The presentation noted that with the arrival of the national cable sports service, “Fox is ready to change the television landscape again.”

Fox Sports executives, including David Hill — who led Fox Sports when it launched 20 years ago and is helping co-presidents Randy Freer and Eric Shanks oversee the new channel — said FS1 has been in the works in “various degrees of seriousness for, I’d say, 15 years.

“Our hope is that we can be equally professional” with ESPN, Hill said. “It’s going to take us a while. We’re not expecting to knock ESPN off in the first week or two. It’s going to take two to three years. It will be a slog.”

Carey, speaking at the Deutsche Bank Media, Internet and Telecom conference in Palm Beach, Fla., on March 5, said FS1 could become a “cornerstone” for News Corp., while predicting losses for “a couple years” as “we ramp up the rate with it.” The net’s launch with national distribution, though, means the climb will be “nothing close to what it would be if we were trying to build a network from scratch,” he said.

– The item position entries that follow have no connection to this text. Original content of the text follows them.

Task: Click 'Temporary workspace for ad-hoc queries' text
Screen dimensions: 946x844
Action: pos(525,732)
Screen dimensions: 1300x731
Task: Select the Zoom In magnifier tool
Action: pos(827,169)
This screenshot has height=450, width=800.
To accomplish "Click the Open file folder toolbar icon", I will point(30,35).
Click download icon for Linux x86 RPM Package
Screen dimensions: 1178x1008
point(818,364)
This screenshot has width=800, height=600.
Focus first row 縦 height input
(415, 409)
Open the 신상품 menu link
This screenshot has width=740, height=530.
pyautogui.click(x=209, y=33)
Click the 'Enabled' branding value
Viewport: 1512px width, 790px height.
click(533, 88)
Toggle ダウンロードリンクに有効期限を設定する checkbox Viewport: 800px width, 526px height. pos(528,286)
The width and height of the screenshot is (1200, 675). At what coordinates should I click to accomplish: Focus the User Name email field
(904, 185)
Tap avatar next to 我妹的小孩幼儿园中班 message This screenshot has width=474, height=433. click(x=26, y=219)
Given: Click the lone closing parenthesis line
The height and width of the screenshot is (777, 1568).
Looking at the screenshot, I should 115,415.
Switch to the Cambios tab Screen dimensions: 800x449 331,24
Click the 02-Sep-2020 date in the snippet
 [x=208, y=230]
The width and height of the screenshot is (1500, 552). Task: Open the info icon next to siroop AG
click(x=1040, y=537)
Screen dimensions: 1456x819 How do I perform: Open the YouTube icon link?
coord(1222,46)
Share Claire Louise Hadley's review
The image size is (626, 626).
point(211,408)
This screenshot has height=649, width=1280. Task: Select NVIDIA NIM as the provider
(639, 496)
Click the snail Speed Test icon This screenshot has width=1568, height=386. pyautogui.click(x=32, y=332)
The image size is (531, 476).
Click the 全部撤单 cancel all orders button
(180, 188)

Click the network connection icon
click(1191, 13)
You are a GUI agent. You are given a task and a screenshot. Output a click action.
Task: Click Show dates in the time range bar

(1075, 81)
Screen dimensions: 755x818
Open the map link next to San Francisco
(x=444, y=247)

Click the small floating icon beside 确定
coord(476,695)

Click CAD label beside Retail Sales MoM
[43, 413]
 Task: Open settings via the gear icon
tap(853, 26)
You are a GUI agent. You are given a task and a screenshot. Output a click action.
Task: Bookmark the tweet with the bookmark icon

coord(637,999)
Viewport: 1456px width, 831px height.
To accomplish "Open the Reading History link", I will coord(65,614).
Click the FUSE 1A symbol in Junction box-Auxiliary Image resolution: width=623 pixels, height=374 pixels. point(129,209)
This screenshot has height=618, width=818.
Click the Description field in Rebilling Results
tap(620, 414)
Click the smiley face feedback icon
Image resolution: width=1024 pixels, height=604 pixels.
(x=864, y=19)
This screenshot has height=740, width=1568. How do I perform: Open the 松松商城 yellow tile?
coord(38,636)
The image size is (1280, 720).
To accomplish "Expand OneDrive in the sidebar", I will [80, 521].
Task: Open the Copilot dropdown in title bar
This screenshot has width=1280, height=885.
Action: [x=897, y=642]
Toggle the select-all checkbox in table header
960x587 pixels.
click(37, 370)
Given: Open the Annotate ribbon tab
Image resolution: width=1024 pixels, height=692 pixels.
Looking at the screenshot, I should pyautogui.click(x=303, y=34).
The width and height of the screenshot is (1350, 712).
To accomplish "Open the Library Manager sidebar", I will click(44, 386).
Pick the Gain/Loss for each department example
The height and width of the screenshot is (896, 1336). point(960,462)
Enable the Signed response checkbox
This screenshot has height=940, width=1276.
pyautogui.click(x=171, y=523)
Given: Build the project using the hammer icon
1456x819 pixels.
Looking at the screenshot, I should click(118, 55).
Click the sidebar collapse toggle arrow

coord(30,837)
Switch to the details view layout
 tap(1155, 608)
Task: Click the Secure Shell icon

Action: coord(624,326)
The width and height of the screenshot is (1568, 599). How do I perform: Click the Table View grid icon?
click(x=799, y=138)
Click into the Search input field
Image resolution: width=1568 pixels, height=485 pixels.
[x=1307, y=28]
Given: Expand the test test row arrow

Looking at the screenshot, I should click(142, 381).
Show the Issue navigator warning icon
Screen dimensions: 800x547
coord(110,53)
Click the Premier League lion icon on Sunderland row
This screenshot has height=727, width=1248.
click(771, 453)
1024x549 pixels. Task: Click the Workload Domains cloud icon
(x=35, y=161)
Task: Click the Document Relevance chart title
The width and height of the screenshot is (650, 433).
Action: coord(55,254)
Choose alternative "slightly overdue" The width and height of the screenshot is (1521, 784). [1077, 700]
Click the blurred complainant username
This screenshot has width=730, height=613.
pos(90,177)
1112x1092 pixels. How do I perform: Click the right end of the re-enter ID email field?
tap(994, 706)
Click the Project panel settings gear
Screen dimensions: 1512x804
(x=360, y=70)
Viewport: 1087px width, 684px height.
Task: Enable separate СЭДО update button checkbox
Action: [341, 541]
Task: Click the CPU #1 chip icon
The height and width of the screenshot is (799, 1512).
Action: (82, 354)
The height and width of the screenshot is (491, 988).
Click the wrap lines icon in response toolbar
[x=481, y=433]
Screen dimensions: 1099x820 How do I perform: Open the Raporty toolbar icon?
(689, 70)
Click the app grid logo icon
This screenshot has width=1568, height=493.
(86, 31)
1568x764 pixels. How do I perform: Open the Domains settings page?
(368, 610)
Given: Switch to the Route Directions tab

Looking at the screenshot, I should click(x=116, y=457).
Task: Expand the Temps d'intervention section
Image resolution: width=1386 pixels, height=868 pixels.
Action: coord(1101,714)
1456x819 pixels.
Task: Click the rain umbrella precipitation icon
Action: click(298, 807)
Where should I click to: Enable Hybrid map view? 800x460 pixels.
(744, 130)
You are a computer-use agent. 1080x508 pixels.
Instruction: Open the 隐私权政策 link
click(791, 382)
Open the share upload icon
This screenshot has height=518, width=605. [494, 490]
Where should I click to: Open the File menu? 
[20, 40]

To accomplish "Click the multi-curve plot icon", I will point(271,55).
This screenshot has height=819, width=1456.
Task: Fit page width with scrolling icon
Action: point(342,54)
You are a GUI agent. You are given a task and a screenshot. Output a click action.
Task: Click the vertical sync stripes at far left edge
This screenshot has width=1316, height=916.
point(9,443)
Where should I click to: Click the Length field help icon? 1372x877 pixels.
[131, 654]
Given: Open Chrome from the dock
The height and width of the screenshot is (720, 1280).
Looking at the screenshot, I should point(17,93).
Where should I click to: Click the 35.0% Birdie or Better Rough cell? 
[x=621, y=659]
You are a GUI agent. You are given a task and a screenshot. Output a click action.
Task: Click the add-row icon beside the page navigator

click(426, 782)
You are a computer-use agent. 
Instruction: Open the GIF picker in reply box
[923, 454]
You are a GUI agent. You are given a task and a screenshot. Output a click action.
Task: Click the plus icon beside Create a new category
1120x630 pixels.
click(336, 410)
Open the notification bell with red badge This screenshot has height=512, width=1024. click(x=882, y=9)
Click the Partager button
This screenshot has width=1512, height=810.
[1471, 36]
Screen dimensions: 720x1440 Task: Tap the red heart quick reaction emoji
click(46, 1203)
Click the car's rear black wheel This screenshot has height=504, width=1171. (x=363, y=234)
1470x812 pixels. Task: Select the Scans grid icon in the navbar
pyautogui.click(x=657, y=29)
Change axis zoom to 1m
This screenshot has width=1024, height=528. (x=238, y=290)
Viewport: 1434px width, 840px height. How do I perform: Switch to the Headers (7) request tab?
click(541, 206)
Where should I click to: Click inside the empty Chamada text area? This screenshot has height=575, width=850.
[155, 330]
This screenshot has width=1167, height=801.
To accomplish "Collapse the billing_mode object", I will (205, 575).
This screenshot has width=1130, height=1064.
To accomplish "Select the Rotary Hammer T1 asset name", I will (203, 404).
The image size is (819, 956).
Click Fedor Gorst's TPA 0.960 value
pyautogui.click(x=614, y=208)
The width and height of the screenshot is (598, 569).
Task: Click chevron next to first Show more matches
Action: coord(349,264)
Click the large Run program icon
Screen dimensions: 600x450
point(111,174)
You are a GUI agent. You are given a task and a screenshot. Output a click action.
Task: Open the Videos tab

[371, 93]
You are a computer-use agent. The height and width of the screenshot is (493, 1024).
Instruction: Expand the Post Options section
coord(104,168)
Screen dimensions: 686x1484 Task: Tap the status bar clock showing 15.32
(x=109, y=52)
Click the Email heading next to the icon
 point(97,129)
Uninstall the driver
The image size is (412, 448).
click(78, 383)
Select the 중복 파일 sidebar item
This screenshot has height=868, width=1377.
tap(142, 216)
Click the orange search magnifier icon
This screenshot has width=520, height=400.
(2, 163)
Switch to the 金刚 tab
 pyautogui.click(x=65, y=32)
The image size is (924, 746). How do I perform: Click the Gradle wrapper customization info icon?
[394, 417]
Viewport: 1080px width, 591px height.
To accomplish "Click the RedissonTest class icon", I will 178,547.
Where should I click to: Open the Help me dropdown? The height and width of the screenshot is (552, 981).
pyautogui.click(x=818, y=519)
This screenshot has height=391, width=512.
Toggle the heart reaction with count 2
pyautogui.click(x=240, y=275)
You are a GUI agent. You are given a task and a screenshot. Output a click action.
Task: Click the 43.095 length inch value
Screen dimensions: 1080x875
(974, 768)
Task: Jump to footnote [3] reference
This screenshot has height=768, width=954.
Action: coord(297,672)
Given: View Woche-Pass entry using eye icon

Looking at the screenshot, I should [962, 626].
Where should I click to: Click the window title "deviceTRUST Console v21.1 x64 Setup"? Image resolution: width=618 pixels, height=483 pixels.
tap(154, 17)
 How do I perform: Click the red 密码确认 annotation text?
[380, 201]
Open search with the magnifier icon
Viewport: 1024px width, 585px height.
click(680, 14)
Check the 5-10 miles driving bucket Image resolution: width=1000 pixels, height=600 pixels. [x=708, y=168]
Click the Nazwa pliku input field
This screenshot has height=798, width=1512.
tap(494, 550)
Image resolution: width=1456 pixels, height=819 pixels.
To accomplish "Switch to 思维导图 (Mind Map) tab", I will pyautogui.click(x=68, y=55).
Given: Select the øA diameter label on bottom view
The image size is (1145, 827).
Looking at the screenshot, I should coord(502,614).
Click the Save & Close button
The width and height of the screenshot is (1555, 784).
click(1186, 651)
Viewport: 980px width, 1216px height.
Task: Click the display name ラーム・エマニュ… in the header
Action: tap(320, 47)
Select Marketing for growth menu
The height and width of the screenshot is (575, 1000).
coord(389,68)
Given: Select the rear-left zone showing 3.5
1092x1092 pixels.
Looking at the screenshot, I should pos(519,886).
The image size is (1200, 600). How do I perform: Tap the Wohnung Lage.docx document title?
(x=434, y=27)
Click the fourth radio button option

ESPN spokesman Mike Soltys said: “We like our position. We’ve always had vigorous competition, so there is really nothing substantially new here. ”

While it won’t approach ESPN’s $5.26-plus monthly subscriber license fee (per SNL Kagan) the financial community also believes Fox’s play will hit fiscal paydirt for News Corp. over time. Noting that Fox Sports has already baked rights costs into its comprehensive media deals — and with the NBA’s TV deal the only major package on the horizon — analysts aver that FS1 will grow ad sales and command a license fee well above Speed’s current monthly levy.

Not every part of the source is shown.